Em 11 capítulos, o livro fala de álcool, anfetaminas, ayhuasca, cocaína, crack, ecstasy, haxixe, LSD, maconha, opiáceos e tabaco -tanto drogas lícitas quanto ilícitas. "Se Liga - O Livro das Drogas - O que pais e filhos, mestres e alunos devem saber antes de aprovar ou condenar" tem reportagem de Davi Molinari, prefácio de Caco Barcellos, entrevista com Erasmo Dias e participação especial de Luiz Sergio Modesto. Editora Record, 1997. Como diz o autor logo no início, "a pior droga é a desinformação".

segunda-feira, 2 de fevereiro de 2015

O dia que eu virei jornalista


Segunda-feira, 02 de fevereiro de 1987:
Com 19 anos, saio de casa para o meu primeiro dia de trabalho na sucursal do jornal carioca O Nacional achando que vou ser produtora, secretária ou algo assim.
Dirijo minha Vespa azul prateada a caminho do semanário dirigido pelo jornalista Tarso de Castro (pai de João Vicente de Castro, um dos comediantes do Porta dos Fundos).
Na redação paulistana trabalham meu pai, Mylton Severiano da Silva, Alex Solnik e outros feras como Cláudio Abramo - que ia pouco à redação, de carona com Solnik.
Naquela manhã em que eu cheguei esbaforida, insegura por causa da nova ocupação, encontrei meu pai e a fotógrafa Marisa Uchiyama falando dessa notícia da Folha:


Skinheads tentam invadir o Palace, em São Paulo, armados de facas, estiletes e pedras

Na Folha tinha uma foto dos carecas deitados na rua, algemados de barriga para baixo. "E a versão deles? Isso é a matéria! Será que conseguimos?", meu pai provocou

Eu tinha uns chegados que conheciam os skinheads, podiam ajudar. "Então você faz a matéria", Mylton Severiano decidiu. Daí fiz. Com a fotógrafa Marisa, passei uma manhã em Itaquera com os carecas, fui ver onde viviam, o que pensavam, quem eram, afinal. Rendeu página espelhada (aquela que fica ao lado uma da outra) e chamada na capa.

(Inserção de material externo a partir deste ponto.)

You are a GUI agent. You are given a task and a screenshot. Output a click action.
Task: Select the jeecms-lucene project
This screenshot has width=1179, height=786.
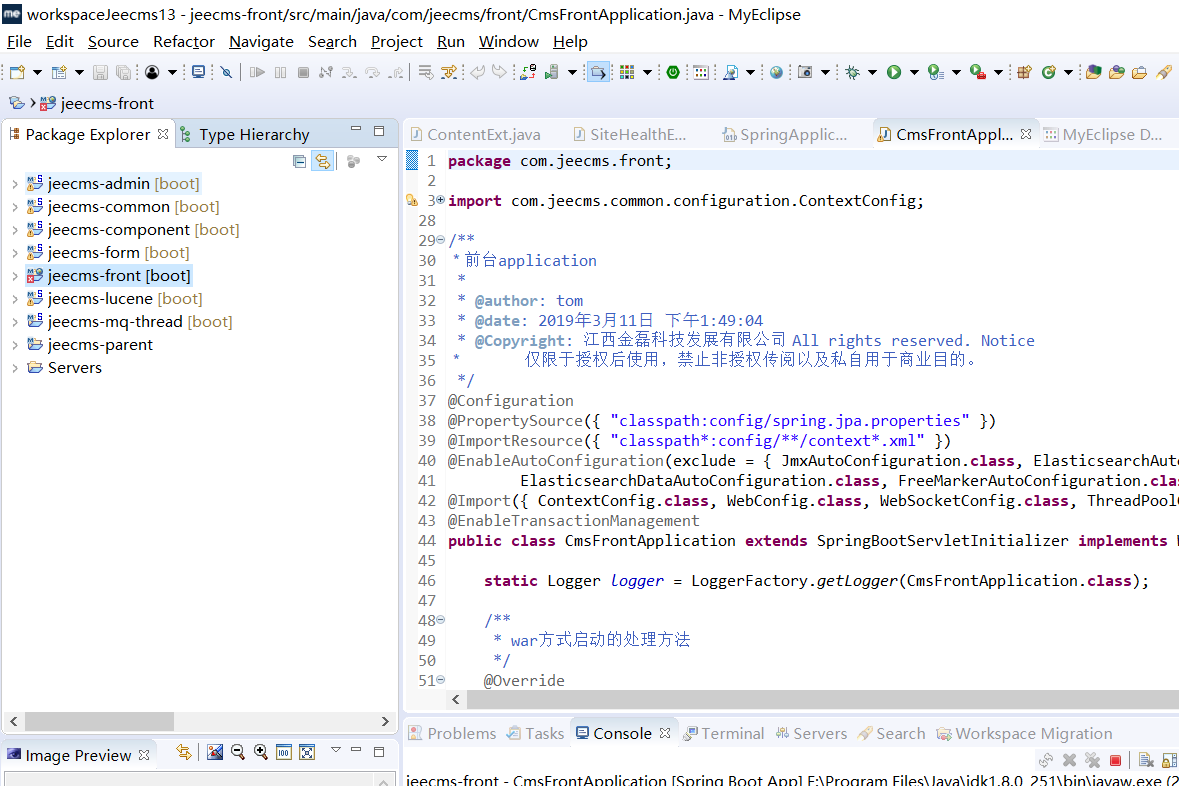tap(100, 299)
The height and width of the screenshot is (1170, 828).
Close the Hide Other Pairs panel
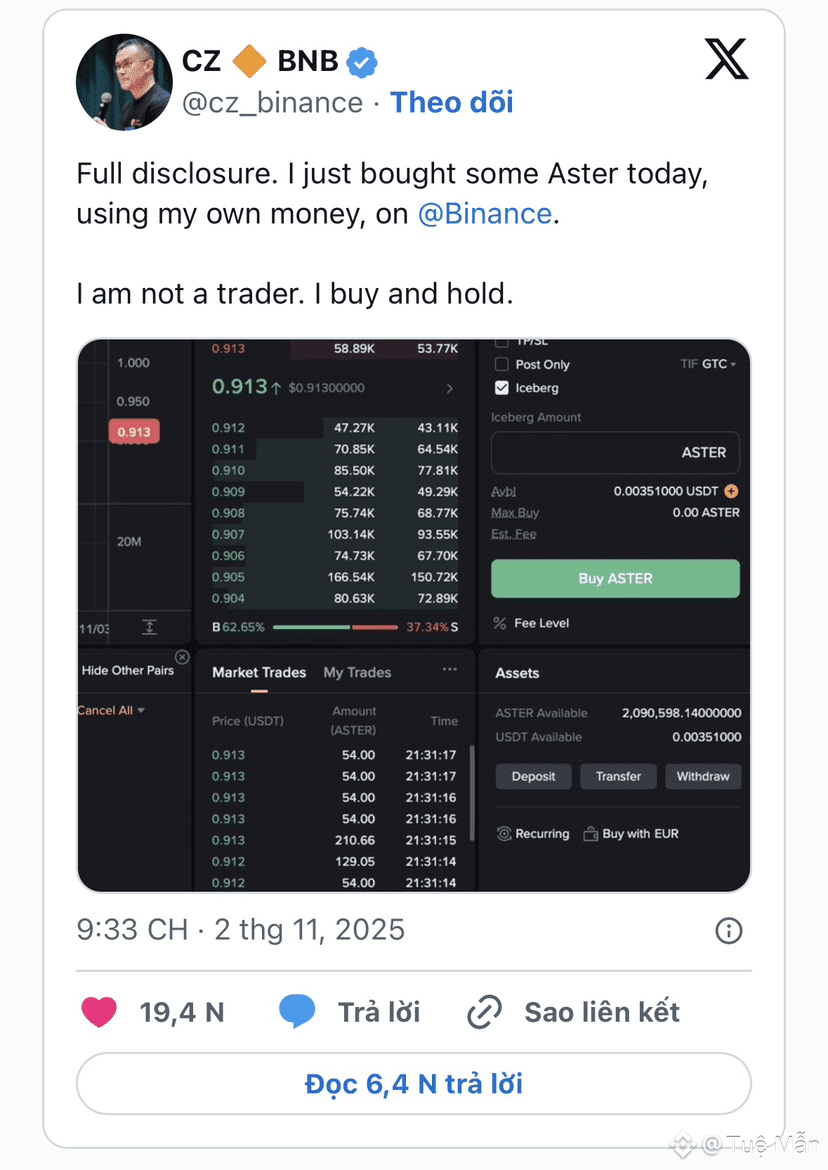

Na capa, ganhei janela (à direita): a reportagem foi editada no Rio pelo Palmério Dória


Detalhe da capa em destaque: estreei no time de Tarso de Castro e Cláudio Abramo


                                      A página espelhada: uma ao lado da outra para dar destaque



Minha assinatura de estreante: Lidice Severiano da Silva. 
A aranha no detalhe dessa paginação foi tirada do pescoço de uma skinhead. 
Depois dessa matéria, vieram várias outras - até que o jornal fechou. Tristeza.